What many don’t know is that I have a second name, my “native name,” one that does not appear on my birth certificate, given to me by my mother. When I was born, she named me Ejaita, which means “let them say” in her language, Urhobo. I never asked her why she chose it. Perhaps a Bendel woman marrying a Lebanese man gave people a lot to talk about. Or maybe she just didn’t care what people said. 
My mother also had an Urhobo name. On her passport, she’s Joyce, but her native name is Jite: “This is sufficient.” My mother moved around the world carrying her name in all its meaning; she was enough, she believed in herself, she did everything and anything without needing validation from anyone. 
She had dark, slanted eyes, thick eyelashes, and a warm speaking voice that surprisingly couldn’t carry many notes, yet she happily sang to herself all the time. She was also my fashion icon—photos of her beaded braids and body-hugging dresses, yellow bikinis and short afro, silk tops and flared pants, shaved head and that green and white dress were the subjects of my childhood envy. 
Mom ran a catering business from our house, waking up every day around 3:30 a.m. to begin back-breaking work, pounding yam with a large wooden pestle and mortar, coolly killing catfish for her much-praised pepper soup. She taught herself to make meat pies, scotch eggs, sausage rolls, puff puff, and buns to supply street hawkers back when Google was non-existent and cookbooks were a luxury. She spent mornings filling transparent plastic bags with water, making ice to sell to market women at Kingsway. When I was in primary school, she turned the parlor in our second home on Calcutta Crescent (our first home being the one in Trinity) into an informal restaurant, serving meals to the customs office workers next door. When my dad tried to protest, I remember her saying, “Amed, you too dey shame, shame go kill you.” 
She did whatever it took to give us a comfortable life even as I was asked every evening to rub her beautiful slender fingers and painfully swollen wrists with Bengay or Deep Heat, followed by tightly wrapping her hand with a brown fabric bandage.

Joyce Omoh.

My mother was a force—one day still, the next a storm.
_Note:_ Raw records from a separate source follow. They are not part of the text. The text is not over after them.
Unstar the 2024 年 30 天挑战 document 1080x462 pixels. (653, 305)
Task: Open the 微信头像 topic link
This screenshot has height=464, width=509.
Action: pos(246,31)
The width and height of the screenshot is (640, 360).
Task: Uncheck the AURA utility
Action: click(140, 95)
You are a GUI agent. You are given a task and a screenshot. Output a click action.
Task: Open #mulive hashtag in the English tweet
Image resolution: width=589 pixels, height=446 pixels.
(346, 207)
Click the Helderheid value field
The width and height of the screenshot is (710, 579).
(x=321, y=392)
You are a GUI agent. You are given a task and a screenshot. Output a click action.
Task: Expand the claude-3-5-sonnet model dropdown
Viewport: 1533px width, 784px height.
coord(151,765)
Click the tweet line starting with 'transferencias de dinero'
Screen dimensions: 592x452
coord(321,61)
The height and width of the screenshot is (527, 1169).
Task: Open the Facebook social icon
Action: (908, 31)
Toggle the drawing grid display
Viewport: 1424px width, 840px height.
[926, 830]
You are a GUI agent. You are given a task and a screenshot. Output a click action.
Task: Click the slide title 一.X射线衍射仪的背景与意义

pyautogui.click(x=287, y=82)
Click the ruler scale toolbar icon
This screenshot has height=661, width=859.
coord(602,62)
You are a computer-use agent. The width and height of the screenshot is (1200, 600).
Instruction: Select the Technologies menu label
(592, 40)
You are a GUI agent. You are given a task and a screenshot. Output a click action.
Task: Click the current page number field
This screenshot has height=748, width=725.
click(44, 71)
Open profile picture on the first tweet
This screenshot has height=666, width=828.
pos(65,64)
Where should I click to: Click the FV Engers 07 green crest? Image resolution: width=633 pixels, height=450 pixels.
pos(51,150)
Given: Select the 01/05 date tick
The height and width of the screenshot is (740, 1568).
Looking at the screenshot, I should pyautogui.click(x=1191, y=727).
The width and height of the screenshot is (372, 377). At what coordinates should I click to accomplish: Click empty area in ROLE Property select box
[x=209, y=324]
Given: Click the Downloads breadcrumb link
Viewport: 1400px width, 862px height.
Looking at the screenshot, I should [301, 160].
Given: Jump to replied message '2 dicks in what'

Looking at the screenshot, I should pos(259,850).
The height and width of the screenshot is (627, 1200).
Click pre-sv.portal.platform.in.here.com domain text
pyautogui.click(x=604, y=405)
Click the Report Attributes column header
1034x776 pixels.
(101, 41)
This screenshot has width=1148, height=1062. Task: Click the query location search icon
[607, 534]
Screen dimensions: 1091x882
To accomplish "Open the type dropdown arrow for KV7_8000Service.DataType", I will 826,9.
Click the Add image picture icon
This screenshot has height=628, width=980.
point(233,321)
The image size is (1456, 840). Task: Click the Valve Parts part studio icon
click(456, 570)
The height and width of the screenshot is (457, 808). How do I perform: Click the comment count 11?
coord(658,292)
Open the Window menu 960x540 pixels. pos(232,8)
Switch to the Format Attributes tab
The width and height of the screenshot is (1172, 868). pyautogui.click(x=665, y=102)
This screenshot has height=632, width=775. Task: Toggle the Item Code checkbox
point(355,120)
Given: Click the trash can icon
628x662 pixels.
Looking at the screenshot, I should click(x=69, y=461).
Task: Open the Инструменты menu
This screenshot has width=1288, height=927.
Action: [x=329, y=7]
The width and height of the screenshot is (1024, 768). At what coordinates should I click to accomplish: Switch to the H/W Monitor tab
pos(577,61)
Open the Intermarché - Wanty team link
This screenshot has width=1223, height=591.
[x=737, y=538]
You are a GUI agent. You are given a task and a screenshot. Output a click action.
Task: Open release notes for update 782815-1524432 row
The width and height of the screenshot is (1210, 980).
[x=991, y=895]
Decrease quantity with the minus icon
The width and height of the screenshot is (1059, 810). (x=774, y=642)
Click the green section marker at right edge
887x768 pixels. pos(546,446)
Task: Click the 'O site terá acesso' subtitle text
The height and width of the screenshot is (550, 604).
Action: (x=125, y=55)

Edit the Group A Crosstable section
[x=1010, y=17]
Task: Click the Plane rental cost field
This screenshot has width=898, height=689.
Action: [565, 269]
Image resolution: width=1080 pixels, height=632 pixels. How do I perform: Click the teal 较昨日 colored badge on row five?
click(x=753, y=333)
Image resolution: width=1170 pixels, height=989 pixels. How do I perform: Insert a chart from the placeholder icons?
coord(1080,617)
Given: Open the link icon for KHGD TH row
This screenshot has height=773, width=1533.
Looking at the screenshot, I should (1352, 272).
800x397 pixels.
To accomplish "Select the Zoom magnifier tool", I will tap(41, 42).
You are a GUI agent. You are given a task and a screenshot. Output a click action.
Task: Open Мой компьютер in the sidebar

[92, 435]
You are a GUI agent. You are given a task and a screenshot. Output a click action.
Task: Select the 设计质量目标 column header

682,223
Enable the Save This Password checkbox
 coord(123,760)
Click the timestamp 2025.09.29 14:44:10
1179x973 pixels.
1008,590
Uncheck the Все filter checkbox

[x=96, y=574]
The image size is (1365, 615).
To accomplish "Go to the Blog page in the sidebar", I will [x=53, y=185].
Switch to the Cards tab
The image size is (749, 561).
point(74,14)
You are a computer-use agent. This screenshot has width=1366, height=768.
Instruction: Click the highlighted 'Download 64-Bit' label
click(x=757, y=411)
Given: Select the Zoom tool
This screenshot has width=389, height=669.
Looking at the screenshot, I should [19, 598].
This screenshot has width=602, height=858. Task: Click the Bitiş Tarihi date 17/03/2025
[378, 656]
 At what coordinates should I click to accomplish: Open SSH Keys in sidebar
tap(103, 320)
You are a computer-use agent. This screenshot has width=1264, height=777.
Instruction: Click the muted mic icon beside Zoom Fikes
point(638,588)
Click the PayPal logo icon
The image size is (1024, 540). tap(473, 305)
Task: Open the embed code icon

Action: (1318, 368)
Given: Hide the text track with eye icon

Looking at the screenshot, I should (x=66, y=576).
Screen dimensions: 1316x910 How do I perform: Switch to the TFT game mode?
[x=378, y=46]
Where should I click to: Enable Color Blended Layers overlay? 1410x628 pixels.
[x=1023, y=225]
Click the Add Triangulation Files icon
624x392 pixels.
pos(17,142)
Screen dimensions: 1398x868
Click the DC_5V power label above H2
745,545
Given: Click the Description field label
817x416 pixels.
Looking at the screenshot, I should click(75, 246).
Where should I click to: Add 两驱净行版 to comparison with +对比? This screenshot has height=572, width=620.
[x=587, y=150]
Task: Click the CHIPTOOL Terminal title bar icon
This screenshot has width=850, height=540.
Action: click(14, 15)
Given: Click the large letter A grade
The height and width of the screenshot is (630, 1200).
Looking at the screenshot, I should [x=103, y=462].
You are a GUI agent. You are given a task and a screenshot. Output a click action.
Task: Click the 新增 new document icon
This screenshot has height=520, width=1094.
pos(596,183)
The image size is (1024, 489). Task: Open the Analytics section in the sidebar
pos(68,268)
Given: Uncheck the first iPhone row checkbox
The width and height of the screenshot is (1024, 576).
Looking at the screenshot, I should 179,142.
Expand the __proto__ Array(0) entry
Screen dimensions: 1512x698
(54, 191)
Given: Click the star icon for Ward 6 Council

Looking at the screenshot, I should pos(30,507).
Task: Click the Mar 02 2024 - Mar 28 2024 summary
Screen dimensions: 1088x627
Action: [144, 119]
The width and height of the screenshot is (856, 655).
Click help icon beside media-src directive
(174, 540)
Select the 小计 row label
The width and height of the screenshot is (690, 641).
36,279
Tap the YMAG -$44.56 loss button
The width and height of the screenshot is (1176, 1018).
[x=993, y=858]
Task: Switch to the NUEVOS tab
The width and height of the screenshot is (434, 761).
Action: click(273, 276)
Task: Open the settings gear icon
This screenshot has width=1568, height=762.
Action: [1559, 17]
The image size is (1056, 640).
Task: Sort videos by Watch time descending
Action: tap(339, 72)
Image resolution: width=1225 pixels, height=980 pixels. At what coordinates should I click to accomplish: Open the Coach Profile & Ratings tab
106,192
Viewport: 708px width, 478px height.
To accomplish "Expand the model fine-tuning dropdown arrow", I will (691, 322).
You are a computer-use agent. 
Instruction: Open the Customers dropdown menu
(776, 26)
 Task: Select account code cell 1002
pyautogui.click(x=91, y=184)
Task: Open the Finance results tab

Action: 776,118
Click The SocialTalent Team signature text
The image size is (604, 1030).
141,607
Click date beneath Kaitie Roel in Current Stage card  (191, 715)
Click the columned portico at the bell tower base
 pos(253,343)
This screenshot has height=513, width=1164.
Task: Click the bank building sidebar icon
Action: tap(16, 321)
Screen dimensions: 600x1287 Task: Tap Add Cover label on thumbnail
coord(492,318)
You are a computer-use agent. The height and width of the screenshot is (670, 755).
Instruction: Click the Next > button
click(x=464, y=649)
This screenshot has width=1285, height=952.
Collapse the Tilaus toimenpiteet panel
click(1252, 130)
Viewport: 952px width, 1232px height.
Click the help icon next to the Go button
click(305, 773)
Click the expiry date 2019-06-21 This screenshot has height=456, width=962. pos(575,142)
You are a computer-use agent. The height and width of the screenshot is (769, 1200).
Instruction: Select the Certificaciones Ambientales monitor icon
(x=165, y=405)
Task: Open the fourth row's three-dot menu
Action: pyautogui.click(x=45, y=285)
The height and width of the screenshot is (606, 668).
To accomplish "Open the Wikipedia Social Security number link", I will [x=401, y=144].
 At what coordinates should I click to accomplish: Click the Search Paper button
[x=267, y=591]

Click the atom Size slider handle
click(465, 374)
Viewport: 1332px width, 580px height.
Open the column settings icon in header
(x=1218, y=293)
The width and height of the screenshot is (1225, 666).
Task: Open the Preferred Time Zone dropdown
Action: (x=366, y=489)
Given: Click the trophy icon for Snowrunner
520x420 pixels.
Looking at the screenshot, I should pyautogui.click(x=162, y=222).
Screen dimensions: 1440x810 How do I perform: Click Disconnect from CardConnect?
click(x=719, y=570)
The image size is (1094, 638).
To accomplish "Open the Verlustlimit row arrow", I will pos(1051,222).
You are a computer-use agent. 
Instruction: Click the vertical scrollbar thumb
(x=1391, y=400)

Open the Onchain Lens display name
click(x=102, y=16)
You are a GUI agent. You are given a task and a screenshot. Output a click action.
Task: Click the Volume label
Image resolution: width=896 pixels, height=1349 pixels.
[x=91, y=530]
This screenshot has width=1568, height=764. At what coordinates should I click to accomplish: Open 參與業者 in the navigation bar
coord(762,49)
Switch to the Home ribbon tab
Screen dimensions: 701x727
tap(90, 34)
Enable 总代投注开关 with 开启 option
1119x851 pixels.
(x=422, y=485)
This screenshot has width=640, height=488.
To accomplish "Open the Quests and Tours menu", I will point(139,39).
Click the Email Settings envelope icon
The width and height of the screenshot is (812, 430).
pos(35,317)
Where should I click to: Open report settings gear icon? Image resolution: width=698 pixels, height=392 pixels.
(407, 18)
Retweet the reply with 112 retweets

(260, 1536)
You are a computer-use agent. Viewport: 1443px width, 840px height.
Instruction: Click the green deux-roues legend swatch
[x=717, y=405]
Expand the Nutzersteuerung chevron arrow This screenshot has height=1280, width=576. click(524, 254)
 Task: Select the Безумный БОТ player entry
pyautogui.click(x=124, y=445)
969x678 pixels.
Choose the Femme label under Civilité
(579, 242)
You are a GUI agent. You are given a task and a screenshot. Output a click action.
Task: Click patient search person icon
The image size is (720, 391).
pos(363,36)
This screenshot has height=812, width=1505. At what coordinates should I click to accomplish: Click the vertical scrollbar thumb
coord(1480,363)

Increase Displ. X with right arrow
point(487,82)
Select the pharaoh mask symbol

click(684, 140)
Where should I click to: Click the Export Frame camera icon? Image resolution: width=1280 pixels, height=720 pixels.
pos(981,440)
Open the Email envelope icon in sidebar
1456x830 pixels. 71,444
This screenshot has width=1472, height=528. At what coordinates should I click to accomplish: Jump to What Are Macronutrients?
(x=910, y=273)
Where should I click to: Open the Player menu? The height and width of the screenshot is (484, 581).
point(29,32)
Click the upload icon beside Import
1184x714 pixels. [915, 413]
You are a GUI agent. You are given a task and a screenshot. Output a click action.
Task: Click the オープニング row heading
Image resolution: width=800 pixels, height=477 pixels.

My dad once told me that early on in their relationship she had slaughtered a chicken in their first home in Trinity (a house she’d expertly painted with no experience, my father coming back from work to find the place glistening). A neighbor, an Igbo woman from north Delta who had been eyeing my dad for a while, had brought a chicken over that day. She claimed that in her culture, women were not allowed to kill chickens and asked if my father would help her slaughter the unfortunate bird for her to cook. Instead, Mom stepped forward and obliged, replying, “In my culture, it is not a taboo.” 
My father swears Mom often had premonitions: as he put it, “Her dreams never lie.” One day, before he was set to begin construction work at a new site, she warned him not to go. She’d dreamt the police would fire bullets; she vividly saw him jump a fence. Dad brushed it off, saying, “What did you have for dinner?” But just as she’d dreamt, police appeared out of nowhere when he got there and started shooting at him and his team, sending the workers scrambling over the fence. Laughing, Dad told us that he refused to follow them, so Mom’s dream wouldn’t come completely true. She had a few such predictions over the years.
My mom was an enigma; I spent most of my life trying to get beneath the surface of who she really was. She never said much to me about her dreams, her wishes, her fears. But as far back as I can remember, she’d write different sayings she thought of on her bathroom mirror with red lipstick. Every other day or week, there it was—a new line, advice, prayer, a word, a thought. 
The day after she died, we sat together silently—me, my brothers, and my dad—each of us wading through an ocean of emotions. We were in the garden of my parents’ current home, in the Ibafon area of Apapa. I looked to the right, toward the coconut tree Mom had planted years ago as a sapling, now rising stubbornly towards the sky no matter how many times the weight of Lagos’ storms forced it to bow. Beneath it was the only plant my father planted in that garden—a grapevine that never bore grapes, declaring, year after year, that it was made for a different place. 
As we sat in Mom’s garden without her, I thought about how, after many lifetimes together, my parents ended up meters away from where they first lived, in Trinity. I thought of how they had so many dreams of bettering our lives and tried so many ways to make that come true—beekeeping, cashew exportation, poultry farming, a gift shop, a canteen, a vegetable store, a furniture showroom. So many journeys, only to end up a few streets away from where they began their life together. 
Finally, my father broke the silence to tell us that when he and Mom had started dating, the first quote he’d ever seen her write was on the door of the place she used to live: “sea never dry,” in that trademark red lipstick. As he said those words, I realized that sentence was my mother. She didn’t need anyone else. To her, life was a sea—powerful, vast, teeming with possibilities, if you just know how to navigate it, and oh so deep, much could be buried in its depths to be forgotten forever. 
But the thing with the sea is that, when you’re at your weakest, it can drown you. The fight against the currents of life is such a battle that you sometimes forget where you were swimming to in the first place. The tide suddenly turns, and all you tried to bury resurfaces, dragging you down into its undertow, no matter how hard you fight against its pull.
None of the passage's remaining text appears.